* **What to work on**:
Output all of the records word for word and drop the images.

[Stored items from a collection]
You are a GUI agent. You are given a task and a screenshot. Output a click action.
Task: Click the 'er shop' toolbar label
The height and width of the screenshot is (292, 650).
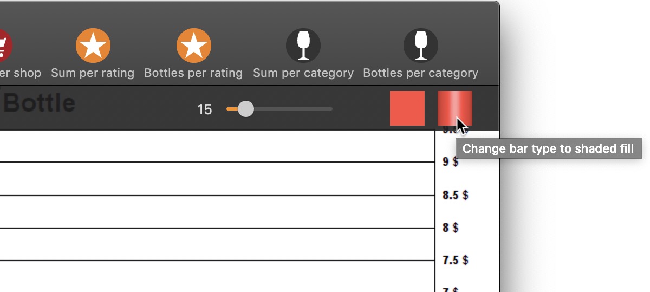[20, 73]
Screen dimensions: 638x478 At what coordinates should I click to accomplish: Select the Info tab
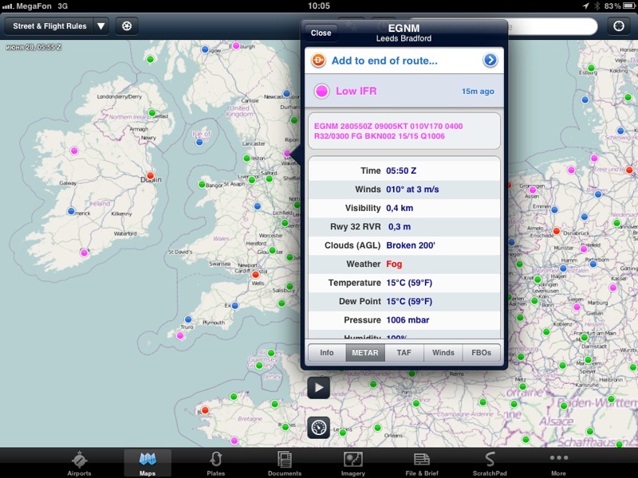click(326, 353)
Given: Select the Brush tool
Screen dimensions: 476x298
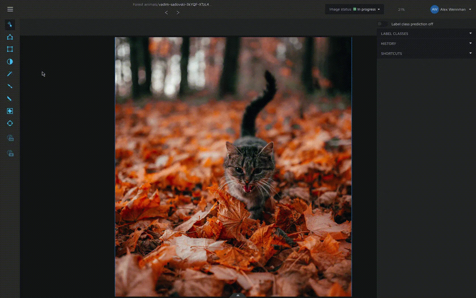Looking at the screenshot, I should pyautogui.click(x=10, y=86).
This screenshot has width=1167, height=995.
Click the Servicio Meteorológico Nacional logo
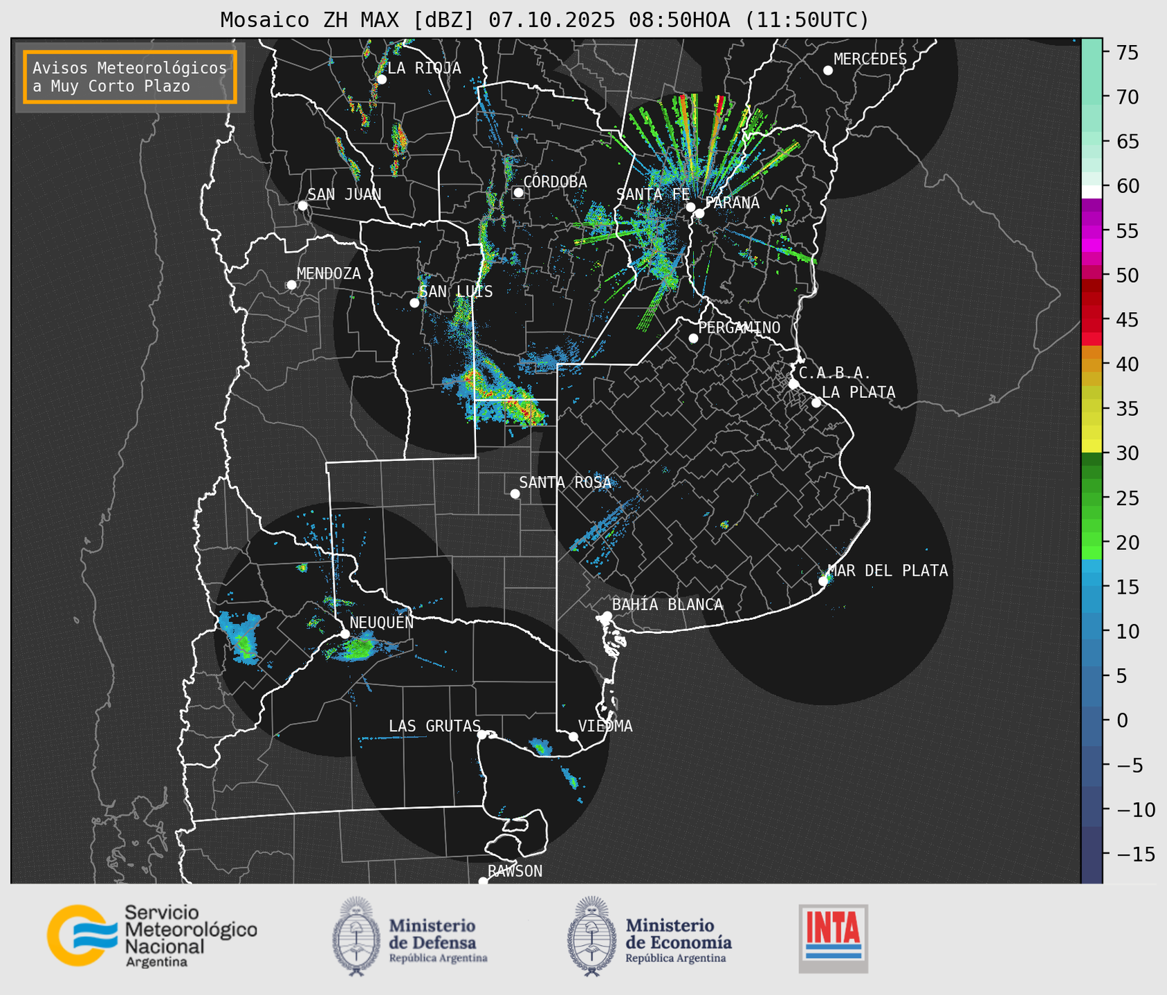click(151, 935)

* **Exercise solution**:
You are a GUI agent. You are given a task and a screenshot. Output a click action.
Task: Click the 'er shop' toolbar label
The height and width of the screenshot is (292, 650).
[20, 73]
Screen dimensions: 638x478 At what coordinates should I click to accomplish: Select the Info tab
click(326, 353)
Given: Select the Brush tool
Screen dimensions: 476x298
Looking at the screenshot, I should pyautogui.click(x=10, y=86).
This screenshot has width=1167, height=995.
Click the Servicio Meteorológico Nacional logo
click(151, 935)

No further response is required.